§ **ACTIVITY**
Copy out again, unchanged, the listing below from the line that has "The width and height of the screenshot is (481, 468)." through the line that has "Open the API".

§ **PROVIDED RECORDS**
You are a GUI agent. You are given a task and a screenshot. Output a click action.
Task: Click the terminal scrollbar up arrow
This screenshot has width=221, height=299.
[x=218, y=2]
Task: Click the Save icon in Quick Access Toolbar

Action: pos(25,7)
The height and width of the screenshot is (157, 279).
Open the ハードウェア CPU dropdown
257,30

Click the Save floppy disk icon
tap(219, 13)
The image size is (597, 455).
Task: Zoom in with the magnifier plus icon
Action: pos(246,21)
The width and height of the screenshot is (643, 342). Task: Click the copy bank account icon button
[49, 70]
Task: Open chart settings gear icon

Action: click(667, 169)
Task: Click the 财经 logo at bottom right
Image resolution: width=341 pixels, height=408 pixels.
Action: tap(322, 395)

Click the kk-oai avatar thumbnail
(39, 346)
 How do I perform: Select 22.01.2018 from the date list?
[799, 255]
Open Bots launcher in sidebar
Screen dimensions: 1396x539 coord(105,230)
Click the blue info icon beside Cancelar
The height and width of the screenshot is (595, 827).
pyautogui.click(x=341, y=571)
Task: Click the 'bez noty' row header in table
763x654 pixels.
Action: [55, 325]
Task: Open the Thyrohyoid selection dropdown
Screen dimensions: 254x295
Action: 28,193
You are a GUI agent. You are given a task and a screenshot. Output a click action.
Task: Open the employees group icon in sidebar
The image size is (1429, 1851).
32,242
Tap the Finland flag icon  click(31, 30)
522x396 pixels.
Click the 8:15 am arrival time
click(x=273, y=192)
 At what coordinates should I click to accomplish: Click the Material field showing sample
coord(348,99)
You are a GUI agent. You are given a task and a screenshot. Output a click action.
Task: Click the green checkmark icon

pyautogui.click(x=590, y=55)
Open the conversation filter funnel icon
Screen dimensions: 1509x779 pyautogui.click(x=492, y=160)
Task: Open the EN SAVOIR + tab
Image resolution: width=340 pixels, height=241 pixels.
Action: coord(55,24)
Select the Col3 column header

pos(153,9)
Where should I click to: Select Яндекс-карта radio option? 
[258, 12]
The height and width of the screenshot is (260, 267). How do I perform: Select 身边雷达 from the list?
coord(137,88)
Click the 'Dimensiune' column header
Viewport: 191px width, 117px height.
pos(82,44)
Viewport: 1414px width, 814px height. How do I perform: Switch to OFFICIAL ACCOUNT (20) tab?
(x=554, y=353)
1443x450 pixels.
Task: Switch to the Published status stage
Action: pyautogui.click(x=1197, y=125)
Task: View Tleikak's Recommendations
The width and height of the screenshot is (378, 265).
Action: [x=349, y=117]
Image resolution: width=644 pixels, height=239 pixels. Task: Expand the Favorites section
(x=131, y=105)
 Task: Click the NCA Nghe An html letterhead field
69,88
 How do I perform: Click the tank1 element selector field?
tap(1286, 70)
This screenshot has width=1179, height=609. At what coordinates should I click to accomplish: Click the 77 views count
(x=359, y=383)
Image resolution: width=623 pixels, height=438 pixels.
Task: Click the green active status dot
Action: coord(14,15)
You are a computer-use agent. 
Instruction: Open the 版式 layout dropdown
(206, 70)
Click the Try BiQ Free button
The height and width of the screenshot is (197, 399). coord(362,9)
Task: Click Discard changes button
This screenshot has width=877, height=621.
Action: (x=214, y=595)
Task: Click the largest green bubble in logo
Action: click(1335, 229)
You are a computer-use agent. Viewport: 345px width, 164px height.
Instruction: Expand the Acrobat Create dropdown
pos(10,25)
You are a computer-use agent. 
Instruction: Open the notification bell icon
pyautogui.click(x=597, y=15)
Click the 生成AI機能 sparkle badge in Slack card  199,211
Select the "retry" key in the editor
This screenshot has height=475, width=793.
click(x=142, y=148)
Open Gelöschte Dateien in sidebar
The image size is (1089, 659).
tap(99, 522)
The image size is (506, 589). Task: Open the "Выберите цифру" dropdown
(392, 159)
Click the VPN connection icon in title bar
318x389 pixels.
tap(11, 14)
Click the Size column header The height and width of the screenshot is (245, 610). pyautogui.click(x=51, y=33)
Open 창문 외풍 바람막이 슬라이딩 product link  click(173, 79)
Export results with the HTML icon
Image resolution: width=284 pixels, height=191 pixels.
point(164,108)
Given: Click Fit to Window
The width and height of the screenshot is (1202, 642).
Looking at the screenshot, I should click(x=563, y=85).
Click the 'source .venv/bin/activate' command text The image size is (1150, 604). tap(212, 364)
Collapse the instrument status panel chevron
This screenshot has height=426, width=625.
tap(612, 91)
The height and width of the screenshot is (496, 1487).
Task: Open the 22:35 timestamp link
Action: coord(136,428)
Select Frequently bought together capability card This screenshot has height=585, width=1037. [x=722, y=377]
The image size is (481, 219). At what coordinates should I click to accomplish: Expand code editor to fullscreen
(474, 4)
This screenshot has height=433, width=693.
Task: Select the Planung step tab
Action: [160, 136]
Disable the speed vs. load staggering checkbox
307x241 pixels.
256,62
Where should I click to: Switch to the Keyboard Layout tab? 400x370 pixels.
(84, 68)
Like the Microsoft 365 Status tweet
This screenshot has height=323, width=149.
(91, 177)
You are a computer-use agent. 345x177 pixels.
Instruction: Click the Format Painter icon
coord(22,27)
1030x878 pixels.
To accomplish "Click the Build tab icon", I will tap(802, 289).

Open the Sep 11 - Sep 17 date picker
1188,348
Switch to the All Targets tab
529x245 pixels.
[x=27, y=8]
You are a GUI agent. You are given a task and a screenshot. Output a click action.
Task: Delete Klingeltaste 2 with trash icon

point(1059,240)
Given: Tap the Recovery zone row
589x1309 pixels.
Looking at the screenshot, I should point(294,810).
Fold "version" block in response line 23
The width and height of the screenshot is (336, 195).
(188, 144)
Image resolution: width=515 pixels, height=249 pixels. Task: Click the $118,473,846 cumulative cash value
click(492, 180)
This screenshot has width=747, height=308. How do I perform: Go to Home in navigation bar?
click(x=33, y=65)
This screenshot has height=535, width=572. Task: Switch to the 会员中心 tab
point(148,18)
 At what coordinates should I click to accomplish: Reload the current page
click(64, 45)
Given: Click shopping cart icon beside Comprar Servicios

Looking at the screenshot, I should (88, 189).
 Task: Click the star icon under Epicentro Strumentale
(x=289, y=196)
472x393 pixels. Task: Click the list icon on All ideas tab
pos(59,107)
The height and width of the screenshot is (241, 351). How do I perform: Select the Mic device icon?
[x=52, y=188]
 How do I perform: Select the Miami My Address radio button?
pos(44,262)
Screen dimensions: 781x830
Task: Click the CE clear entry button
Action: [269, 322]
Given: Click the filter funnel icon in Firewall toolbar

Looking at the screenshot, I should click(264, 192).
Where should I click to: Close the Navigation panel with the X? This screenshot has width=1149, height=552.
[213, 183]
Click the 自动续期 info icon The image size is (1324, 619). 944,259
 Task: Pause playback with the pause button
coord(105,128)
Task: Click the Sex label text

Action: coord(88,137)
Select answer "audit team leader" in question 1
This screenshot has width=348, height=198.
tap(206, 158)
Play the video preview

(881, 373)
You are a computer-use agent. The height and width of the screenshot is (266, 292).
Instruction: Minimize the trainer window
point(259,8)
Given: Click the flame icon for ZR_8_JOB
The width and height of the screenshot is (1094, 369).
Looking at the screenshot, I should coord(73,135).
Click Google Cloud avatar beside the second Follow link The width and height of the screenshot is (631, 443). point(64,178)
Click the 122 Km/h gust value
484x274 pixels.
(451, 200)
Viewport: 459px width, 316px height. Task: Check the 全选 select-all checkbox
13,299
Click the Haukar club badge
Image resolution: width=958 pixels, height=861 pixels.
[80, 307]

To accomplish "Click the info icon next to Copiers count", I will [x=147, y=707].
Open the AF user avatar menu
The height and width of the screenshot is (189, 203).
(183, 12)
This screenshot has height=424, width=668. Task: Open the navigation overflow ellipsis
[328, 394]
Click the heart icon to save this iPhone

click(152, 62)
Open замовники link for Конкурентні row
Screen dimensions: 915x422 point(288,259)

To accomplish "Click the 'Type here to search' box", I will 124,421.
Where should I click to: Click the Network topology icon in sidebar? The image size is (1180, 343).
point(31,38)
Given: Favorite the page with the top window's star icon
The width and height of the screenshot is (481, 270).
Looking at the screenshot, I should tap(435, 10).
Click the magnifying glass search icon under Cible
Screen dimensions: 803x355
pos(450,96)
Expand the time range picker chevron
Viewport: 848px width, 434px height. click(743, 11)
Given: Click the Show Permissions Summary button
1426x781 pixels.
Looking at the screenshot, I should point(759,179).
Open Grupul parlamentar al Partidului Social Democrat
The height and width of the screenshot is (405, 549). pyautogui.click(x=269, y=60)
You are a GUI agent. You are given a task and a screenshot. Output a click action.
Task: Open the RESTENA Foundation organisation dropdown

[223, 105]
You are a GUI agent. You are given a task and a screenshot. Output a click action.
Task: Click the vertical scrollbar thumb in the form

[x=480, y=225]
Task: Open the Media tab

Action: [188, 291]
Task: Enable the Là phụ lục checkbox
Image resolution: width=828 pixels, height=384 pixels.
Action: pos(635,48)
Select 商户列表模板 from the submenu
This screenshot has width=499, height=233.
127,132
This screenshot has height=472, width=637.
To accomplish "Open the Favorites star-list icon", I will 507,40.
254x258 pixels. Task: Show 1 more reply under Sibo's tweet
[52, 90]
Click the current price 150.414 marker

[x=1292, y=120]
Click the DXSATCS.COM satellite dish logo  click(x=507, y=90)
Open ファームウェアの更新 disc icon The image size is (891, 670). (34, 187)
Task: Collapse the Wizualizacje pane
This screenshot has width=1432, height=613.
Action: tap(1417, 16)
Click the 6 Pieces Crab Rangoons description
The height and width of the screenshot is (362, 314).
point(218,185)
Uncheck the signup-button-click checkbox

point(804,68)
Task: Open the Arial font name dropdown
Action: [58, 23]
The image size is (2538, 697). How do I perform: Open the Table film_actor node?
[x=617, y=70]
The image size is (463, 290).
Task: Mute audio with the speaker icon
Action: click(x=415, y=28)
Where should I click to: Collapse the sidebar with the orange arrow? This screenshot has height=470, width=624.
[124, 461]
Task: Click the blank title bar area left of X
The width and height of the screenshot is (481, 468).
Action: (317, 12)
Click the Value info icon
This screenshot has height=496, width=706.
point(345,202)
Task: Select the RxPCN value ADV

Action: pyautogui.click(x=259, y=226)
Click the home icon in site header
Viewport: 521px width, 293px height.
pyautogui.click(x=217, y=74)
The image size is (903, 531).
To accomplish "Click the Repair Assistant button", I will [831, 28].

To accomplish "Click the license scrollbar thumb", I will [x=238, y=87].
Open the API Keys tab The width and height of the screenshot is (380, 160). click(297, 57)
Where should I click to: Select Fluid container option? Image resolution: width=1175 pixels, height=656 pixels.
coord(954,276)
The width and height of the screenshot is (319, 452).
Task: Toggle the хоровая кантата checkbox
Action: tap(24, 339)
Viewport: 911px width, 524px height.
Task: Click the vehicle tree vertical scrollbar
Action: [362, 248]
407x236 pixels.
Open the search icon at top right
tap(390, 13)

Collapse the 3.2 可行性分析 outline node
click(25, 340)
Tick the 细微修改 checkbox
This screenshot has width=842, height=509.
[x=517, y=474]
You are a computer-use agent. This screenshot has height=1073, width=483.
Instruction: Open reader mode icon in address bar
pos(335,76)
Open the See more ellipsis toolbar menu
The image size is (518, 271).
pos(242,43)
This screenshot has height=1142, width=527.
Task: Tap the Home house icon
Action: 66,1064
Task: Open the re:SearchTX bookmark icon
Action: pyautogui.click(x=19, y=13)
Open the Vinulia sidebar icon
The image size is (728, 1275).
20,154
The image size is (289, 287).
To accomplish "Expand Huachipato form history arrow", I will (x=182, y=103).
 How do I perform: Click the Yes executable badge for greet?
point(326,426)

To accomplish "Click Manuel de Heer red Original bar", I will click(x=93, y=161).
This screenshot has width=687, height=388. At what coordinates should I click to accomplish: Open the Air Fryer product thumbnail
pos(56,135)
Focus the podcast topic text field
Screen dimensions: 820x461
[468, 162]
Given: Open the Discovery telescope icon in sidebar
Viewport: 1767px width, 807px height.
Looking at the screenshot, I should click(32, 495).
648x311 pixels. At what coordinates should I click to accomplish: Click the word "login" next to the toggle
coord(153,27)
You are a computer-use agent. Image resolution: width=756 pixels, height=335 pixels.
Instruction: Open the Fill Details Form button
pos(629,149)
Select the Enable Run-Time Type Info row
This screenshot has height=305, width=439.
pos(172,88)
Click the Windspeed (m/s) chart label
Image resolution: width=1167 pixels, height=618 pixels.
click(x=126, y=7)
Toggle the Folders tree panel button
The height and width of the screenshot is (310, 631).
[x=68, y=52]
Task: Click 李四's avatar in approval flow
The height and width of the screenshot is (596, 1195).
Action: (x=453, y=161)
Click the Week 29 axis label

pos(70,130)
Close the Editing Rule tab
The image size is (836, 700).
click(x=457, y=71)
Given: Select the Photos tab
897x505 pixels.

§ **ANSWER FOR THIS EXERCISE**
The width and height of the screenshot is (481, 468).
Action: (317, 12)
Click the Value info icon
This screenshot has height=496, width=706.
point(345,202)
Task: Select the RxPCN value ADV

Action: pyautogui.click(x=259, y=226)
Click the home icon in site header
Viewport: 521px width, 293px height.
pyautogui.click(x=217, y=74)
The image size is (903, 531).
To accomplish "Click the Repair Assistant button", I will [831, 28].

To accomplish "Click the license scrollbar thumb", I will [x=238, y=87].
Open the API Keys tab The width and height of the screenshot is (380, 160). click(297, 57)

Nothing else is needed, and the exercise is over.